One handy technique is to tell a first-person story. "I was in so much back pain I lost my job." "I was so worried about money that it nearly cost me my marriage." "My family was on food stamps and we had to eat the neighbor's goldfish." Etc.
First-person stories are good because you can really get in there and wallow. The more humiliating the detail, the better. It doesn't work as well when it's a third person story, which can come across as exploitative and manipulative.
It's an odd trick of the human psyche that most people simultaneously empathize with severe pain and at the same time get a mild charge out of our superiority to it. That's what makes us slow down at car wrecks, even as we disapprove of all those awful rubberneckers. We're a disgusting species, but occasionally there's hope for us.
The second picture is, of course, the blessed relief. The freedom from back pain. The freedom from financial worry. The freedom from acne. The freedom from a job that would make Dilbert quit. Whatever.
The types of pain
Unless the relief comes in the form of easing literal physical pain, we're generally talking about emotional benefits. It's interesting how often the underlying pain is abandonment and the payoff is connection. Then again, abandonment/connection is just about the first emotional struggle we engage in as tiny babies, and it still hits us hard.

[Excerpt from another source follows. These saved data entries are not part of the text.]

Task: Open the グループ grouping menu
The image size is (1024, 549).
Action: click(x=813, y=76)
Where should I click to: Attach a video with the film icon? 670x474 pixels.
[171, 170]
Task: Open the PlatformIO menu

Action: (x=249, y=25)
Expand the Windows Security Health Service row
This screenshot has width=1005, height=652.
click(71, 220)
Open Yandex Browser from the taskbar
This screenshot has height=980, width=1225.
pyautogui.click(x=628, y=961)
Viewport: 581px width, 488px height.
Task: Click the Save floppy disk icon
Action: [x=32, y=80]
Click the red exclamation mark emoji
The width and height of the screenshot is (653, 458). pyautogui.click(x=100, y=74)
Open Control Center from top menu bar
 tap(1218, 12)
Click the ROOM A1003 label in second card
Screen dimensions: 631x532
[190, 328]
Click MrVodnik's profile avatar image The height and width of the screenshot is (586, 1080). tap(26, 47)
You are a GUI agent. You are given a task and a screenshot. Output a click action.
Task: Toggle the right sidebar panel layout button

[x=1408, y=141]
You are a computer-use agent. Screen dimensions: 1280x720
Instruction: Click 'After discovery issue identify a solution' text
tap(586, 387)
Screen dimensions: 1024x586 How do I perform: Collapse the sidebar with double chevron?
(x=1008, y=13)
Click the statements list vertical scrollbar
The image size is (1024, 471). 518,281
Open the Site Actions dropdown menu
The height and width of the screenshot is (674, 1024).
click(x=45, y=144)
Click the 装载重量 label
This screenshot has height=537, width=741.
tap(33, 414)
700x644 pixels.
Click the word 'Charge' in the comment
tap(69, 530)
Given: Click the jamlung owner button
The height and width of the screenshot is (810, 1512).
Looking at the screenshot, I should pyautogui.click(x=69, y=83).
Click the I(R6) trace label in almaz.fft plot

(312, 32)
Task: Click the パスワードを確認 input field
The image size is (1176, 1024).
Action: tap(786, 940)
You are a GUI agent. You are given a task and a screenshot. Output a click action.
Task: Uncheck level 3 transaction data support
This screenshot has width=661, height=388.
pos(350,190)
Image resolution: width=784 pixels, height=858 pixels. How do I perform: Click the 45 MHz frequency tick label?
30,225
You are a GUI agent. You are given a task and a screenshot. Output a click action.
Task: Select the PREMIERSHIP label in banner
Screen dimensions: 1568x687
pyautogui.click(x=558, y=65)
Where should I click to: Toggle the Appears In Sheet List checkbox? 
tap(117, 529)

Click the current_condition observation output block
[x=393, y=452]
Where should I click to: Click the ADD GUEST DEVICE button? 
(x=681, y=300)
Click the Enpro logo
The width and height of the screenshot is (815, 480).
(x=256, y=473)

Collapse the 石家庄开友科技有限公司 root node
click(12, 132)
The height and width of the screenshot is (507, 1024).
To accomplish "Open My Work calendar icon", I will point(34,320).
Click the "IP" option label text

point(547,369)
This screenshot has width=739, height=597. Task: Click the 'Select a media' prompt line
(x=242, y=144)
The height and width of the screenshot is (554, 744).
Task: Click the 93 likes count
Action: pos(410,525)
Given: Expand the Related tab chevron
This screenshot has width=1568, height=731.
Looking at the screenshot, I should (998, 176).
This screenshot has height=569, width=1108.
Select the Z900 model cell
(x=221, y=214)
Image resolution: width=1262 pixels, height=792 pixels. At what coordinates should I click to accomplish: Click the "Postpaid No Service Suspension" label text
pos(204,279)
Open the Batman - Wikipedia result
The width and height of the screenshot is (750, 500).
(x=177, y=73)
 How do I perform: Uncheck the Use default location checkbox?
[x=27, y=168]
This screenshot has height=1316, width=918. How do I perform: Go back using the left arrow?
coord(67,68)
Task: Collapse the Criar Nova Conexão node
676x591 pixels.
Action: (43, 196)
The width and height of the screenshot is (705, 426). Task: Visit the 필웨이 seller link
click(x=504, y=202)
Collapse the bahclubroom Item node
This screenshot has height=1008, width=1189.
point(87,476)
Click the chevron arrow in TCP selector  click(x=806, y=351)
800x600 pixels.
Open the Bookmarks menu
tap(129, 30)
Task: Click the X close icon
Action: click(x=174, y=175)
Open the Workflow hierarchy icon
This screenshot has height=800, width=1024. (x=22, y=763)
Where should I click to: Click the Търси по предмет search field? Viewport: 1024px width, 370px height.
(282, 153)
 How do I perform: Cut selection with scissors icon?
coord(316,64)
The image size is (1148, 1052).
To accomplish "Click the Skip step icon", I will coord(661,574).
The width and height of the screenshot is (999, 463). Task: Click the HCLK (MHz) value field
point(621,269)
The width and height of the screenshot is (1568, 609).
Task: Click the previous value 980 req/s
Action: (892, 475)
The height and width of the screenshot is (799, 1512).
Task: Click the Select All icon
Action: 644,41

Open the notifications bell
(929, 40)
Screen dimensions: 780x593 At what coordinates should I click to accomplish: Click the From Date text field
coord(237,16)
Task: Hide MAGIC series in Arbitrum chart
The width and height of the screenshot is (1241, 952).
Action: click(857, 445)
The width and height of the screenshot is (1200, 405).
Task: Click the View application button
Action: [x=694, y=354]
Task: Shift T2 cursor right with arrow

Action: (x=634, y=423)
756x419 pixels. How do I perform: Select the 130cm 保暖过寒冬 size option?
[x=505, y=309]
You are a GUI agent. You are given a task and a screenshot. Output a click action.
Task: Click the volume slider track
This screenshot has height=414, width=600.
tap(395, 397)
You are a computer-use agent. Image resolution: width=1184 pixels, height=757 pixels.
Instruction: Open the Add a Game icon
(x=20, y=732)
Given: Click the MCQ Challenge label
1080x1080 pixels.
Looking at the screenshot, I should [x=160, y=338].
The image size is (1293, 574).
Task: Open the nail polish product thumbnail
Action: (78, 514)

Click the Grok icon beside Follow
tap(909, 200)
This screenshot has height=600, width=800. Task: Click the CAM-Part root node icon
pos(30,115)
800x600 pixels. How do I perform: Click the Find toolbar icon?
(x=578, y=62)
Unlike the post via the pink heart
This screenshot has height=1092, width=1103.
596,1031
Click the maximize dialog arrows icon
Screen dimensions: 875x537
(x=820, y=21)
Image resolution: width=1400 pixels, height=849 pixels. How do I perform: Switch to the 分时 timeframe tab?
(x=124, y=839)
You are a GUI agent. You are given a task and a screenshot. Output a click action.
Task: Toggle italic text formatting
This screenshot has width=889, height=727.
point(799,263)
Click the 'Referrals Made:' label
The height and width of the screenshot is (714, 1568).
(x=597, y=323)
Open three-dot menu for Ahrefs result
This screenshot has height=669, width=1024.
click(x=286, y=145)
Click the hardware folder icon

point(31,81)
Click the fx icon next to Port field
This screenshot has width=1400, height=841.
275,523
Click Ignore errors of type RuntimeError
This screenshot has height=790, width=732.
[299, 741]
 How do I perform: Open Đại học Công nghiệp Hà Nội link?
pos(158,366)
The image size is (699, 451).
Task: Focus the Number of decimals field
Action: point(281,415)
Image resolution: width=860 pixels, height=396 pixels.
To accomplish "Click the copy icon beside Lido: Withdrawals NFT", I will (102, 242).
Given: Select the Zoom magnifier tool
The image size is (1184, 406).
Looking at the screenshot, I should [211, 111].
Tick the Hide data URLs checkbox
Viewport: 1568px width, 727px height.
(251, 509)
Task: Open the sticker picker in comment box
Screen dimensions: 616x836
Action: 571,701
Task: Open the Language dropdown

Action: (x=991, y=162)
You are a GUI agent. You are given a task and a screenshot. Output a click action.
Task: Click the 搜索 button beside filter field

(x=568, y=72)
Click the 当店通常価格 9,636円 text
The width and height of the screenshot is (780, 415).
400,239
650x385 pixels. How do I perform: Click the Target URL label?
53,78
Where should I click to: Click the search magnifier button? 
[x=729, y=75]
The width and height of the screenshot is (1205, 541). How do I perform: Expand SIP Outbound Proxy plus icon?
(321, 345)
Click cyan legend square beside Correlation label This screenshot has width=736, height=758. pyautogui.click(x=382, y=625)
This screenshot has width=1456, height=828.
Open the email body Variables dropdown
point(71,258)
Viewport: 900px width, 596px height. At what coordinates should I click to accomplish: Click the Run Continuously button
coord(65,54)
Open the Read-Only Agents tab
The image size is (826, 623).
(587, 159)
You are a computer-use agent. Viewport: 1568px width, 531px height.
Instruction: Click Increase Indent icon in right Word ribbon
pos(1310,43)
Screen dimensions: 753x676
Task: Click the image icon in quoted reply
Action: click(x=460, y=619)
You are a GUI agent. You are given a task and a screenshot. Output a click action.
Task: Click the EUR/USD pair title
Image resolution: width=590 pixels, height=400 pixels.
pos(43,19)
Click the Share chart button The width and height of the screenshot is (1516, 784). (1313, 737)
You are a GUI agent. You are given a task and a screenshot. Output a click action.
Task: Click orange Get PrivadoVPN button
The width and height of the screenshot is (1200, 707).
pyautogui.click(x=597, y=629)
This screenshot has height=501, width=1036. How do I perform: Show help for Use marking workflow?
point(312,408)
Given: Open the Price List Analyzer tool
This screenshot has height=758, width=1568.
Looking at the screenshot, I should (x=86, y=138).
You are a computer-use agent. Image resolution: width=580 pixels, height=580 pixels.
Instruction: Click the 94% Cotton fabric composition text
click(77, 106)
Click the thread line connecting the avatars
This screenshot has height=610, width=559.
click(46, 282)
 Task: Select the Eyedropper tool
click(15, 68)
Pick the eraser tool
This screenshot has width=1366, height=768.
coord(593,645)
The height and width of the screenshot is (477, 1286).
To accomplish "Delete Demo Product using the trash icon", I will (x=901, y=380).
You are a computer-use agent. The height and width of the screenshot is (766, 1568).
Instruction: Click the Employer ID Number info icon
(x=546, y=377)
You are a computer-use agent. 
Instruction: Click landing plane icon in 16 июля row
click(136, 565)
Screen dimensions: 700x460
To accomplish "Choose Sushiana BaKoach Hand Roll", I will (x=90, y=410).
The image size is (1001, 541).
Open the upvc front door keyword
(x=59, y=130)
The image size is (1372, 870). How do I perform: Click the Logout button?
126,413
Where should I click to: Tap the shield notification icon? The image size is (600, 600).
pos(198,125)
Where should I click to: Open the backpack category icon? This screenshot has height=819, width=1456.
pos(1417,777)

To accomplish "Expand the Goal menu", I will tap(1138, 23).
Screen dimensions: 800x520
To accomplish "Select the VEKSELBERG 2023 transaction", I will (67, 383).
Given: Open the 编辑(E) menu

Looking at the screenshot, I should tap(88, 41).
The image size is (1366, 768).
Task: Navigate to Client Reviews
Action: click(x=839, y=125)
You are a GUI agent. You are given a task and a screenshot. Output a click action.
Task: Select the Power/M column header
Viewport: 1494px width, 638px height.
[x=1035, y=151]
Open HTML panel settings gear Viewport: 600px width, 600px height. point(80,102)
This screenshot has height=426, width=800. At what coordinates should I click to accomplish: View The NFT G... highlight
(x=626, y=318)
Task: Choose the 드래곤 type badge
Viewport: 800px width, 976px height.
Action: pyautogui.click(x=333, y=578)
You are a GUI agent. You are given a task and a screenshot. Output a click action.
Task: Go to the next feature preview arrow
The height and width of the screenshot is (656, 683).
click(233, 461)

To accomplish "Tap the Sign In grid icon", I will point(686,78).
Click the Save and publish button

Other possibilities are humiliation/confidence, drudgery/freedom (which boils down to humiliation/confidence), and of course the Internet marketer's favorite, poverty/wealth (also, at heart, humiliation/confidence).
The two pictures are usually presented with pain first and relief second, but not always. There are two absolute necessities:
- The prospect can hold the two pictures, pain and relief, side by side in his mind.
- The path to move from pain to relief is clear and believable.
Prevention doesn't sell
More than 100 years of advertising testing have proven beyond any reasonable doubt that most people will not buy prevention of future pain, only relief from existing pain.
For example, Pepsodent toothpaste was one of the great advertising successes of the 20th century, and one of the first multinational brands. It was sold not as a prevention of painful tooth decay, but as a beautification tool removing the "cloudy film" that was a blemish on attractive teeth. Did people know they had the pain of "cloudy film" before they saw the advertising? No. But once they were shown this pain, they ponied up their fifty cents a tube to get rid of it.
Don't forget that fear and worry are existing pain. If your prospects are worried about something today, they will buy a solution that takes that worry away. And, I blush to say, if you can make them worried about it today, that works too.
Homework
Start noticing when you're being sold pain. 98% of television, publishing, and of course our friend Internet marketing, exists to pick off the scabs and show off your pain in a fresh new light.
If you use this technique (which, of course, you will), try not to do any evil with it, ok?